Dr Drama Makes a Show With You
Written by: James Wenley
Directed by: Rachel Longshaw-Park
BATS Theatre, 7th March 2021
Reviewed by: Alessia Belsito-Riera
A rollercoaster ride from the very beginning, Dr Drama Makes a Show With You flips your expectations and theatrical convention on its head from the moment the lights dim, or in this case brighten, for suddenly you become the star of the show! Dr Drama (James Wenley) playfully breaks the fourth wall, deliberately deconstructing what it means to be a performer versus an audience member, and what role we think the audience, the performer, and performance itself should play.
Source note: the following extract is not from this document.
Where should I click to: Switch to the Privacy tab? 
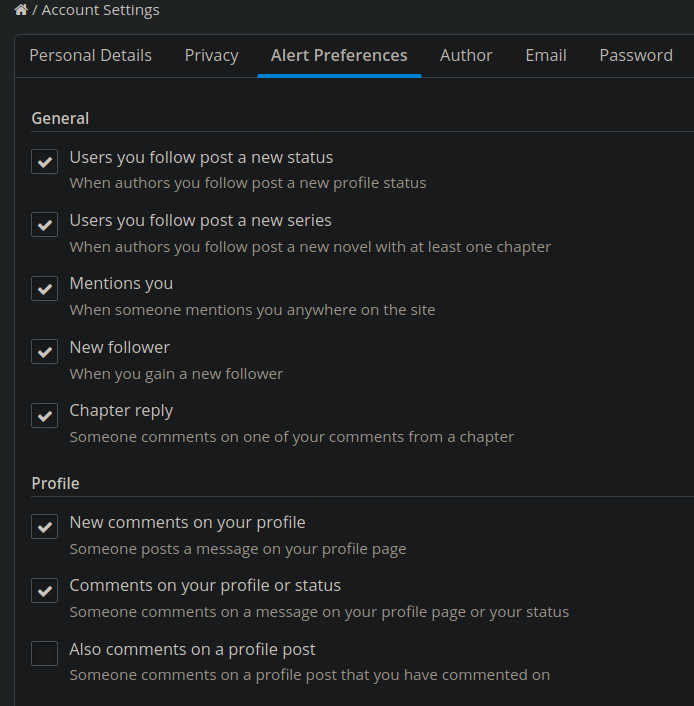click(x=212, y=55)
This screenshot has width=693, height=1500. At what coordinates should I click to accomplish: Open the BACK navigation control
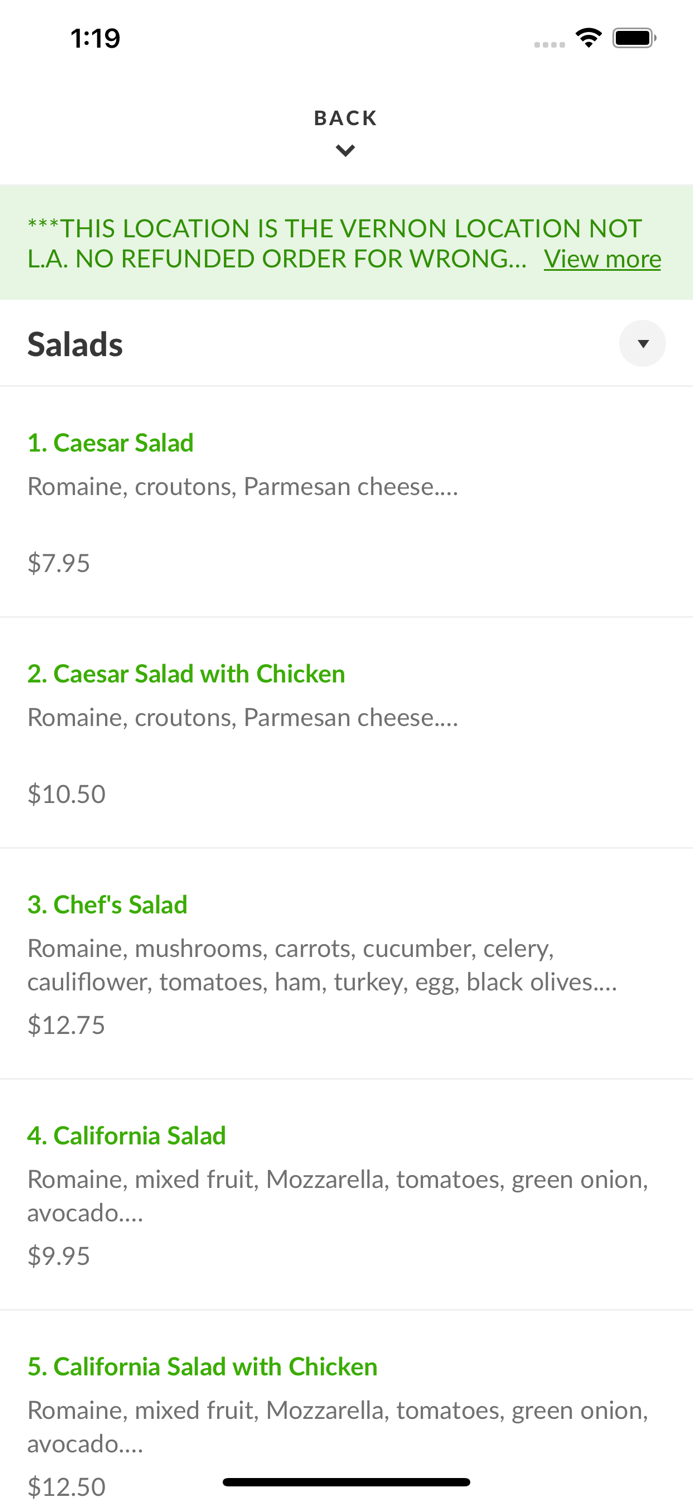pyautogui.click(x=345, y=117)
Dr Drama calls the audience onto the stage to become performers. Conventional performance pieces about Wenley’s personal relationship with and love for theatre, along with his experience isolating alone during lockdown, are interspersed with theatre games, didactic segments, conversation, and of course your very own show. Tim Fraser’s lighting design spotlights traditional performance moments while the audience remains in the dark, but illuminates the whole stage when the audience are to perform. Alongside Wenley’s narrative, Fraser’s use of lighting ingeniously underscores theatrical practice while simultaneously questioning its norms and boundaries.
Wenley’s show is artfully self-aware, broaching relevant topics such as loneliness, a shared struggle in the midst of a pandemic. Wenley brings theatre back to its choral roots, changing the notion of what it means to attend a performance into something much more human, much more collective. Each moment links together with a common thread of hope. Theatre acts as the binding force by which we can not only overcome loneliness, but also connect with others in a world where we are becoming increasingly divided physically, socially, and emotionally.
Dr Drama Makes a Show With You is both clever and effective. Wenley successfully involves his audience and navigates around (at least my) discomfort. The juxtaposition between actor and audience performance is exciting and fresh, but also thoughtful and constructive, inspiring me to consider less traditionally Western modes of performance and its effect in my own small world as well as society at large.